Masih belum menyerah
karena masih ada satu cara lagi, yaitu ujian mandiri. Dengan melakukan
persiapan yang lebih matang, saya siap mengikuti ujian mandiri tersebut. Di salah
satu Universitas Negeri yang ada di Jakarta dengan jurusan yang masih sama
yaitu ekonomi. Tapi lagi, lagi, dan lagi hasil ujian menyatakan saya ditolak. Dan
ini cara terakhir agar bisa masuk Universitas Negeri.
Rasa kesal, kecewa,
marah, malu, lelah semua datang bersamaan. Sempat menyalahkan kedua orang tua
karena memaksa saya mengambil jurusan yang tidak disukai, padahal jelas-jelas
nilai saya kurang dalam bidang itu.
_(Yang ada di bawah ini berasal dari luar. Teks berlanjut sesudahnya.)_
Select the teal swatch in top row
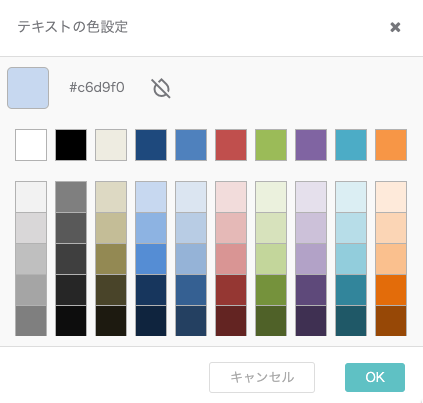The width and height of the screenshot is (423, 403). click(351, 145)
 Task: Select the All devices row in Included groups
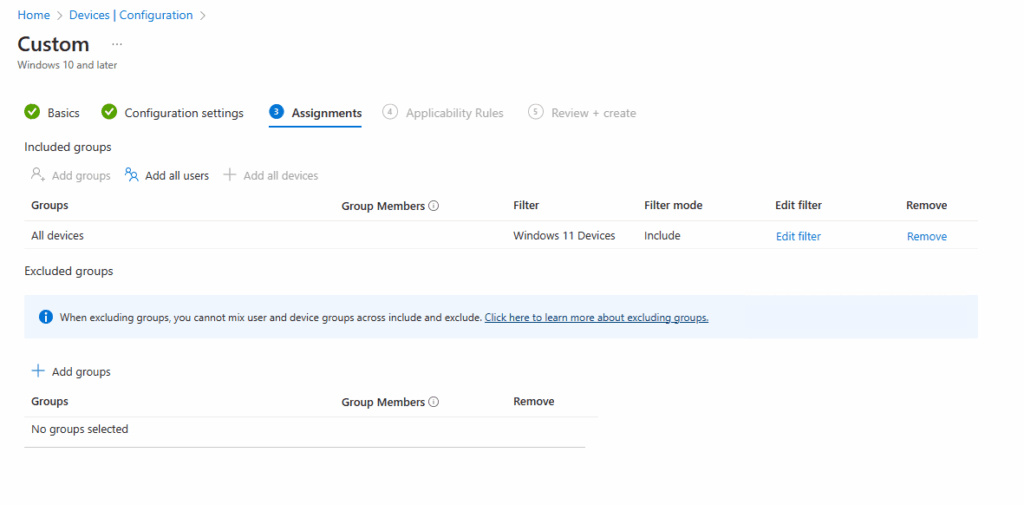click(x=58, y=236)
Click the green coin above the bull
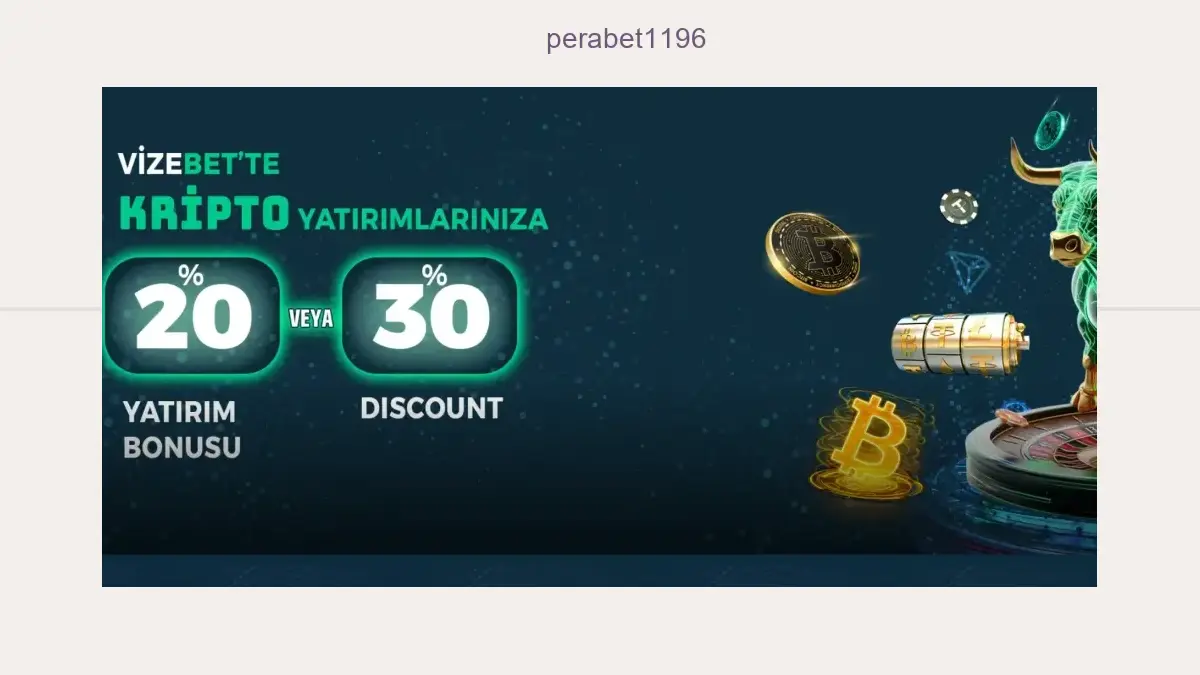Screen dimensions: 1200x675 click(1050, 127)
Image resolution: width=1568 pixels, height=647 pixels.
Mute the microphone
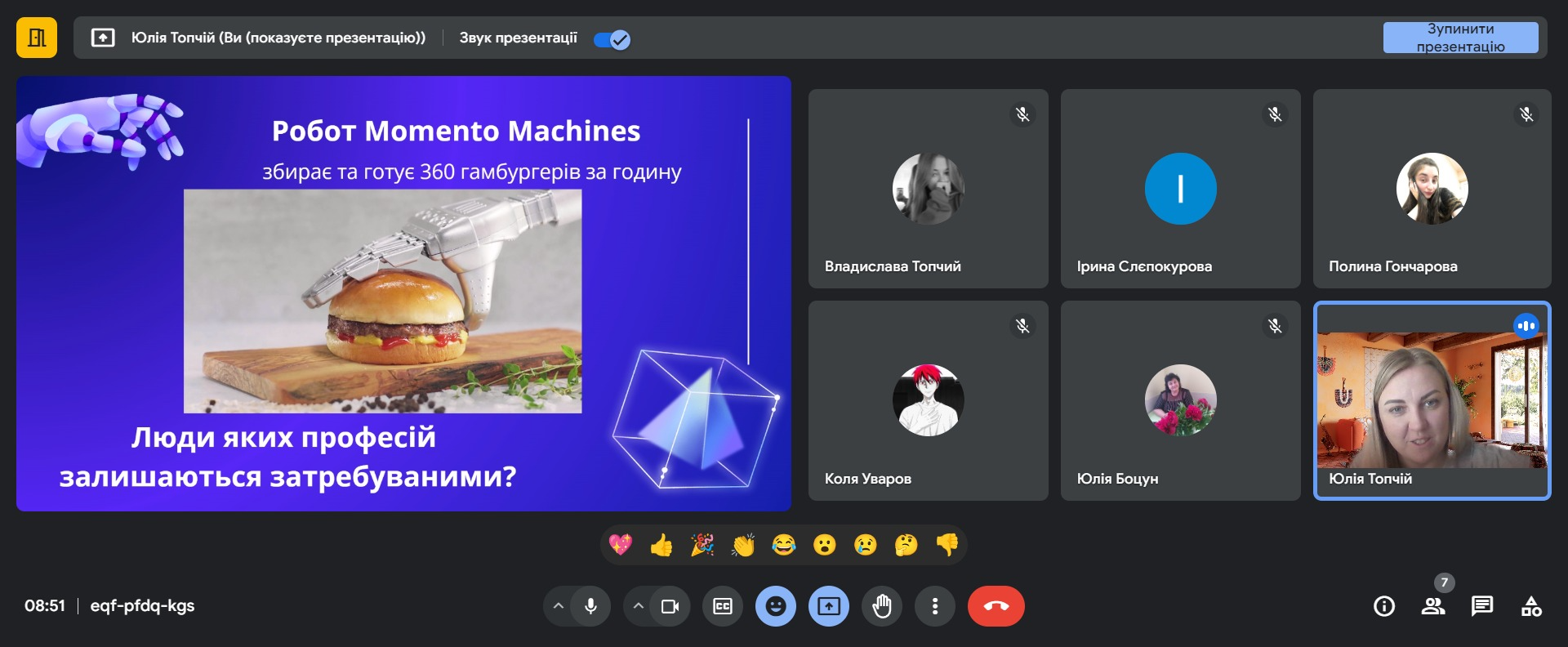click(590, 606)
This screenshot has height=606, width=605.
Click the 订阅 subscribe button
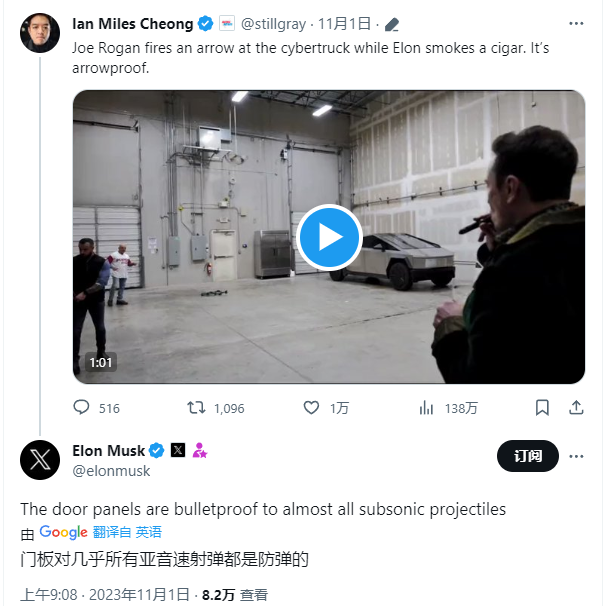click(x=527, y=456)
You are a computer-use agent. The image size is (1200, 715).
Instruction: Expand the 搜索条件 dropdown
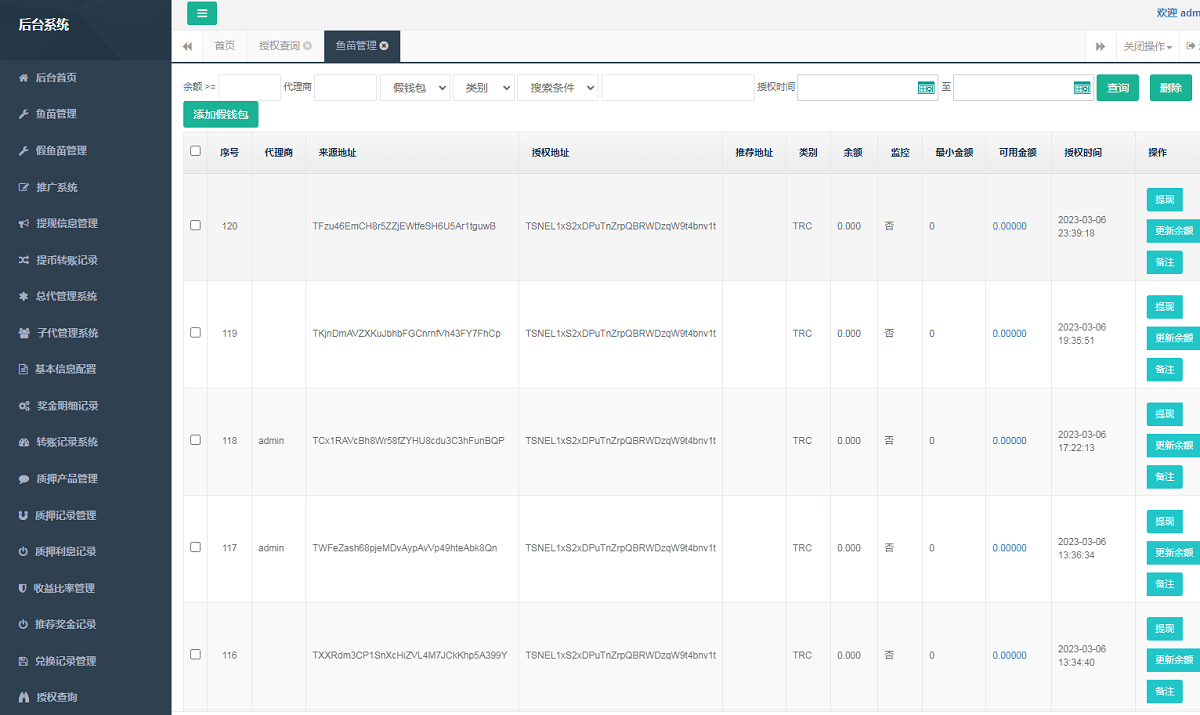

Apalagi mendengar bahwa teman-teman saya
yang lain sudah mendapat Universitas pilihannya. Dan akhirnya mau tidak mau
saya memutuskan tidak kuliah di tahun ini. Ya, gapyear saya dari awal memang
tidak mau masuk Universitas swasta karena tidak ingin membebani kedua orang
tua.
Mengisi kekosongan selama
satu tahun saya bekerja. Masih dengan impian yang sama ingin menjadi seorang
psikolog. Jalan tiga bulan saya bekerja, ternyata keinginan dan mimpi saya
ingin menjadi seorang psikolog berubah. Saya ingin sekali bekerja di salah satu
stasiun televisi. Karena itu saya bertekad mengambil jurusan Broadcasting. mengganti
keinginan masuk Universitas menjadi Politeknik Negeri yang ada jurusan
Broadcastingnya.
Di tahun berikutnya tiba
untuk mendaftar masuk perguruan tinggi. Saya mendaftar Politeknik Negeri dengan
dua jurusan yaitu Broadcasting dan Penerbitan. Kenapa Penerbitan? Karena setelah
saya lihat prospek kerjanya, ternyata lulusan penerbitan bisa menjadi seorang
reporter. Dengan sangat yakin mengerjakan ujian masuk Politeknik Negeri
diiringi berdoa, akhirnya benar saja saat itu saya dinyatakan diterima. Dengan tapi,
saya diterima di jurusan Penerbitan.
Dengan keinginan saya
yang ingin bekerja di salah satu stasiun televesi, tentu saja apabila
dihubungkan dengan jurusan Penerbitan saya ingin sekali menjadi seorang
reporter. Jadi mulai saat itu, mimpi
saya ingin menjadi seorang reporter yang baik dan sukses. Saya akan berdoa, belajar,
dan berusaha dengan giat agar mimpi itu tercapai. Tidak ada yang tidak mungin
untuk suatu hal apapun. Ketika nantinya saya berhasil mewujudkan mimpi, saya
akan buat bangga kedua orang tua saya.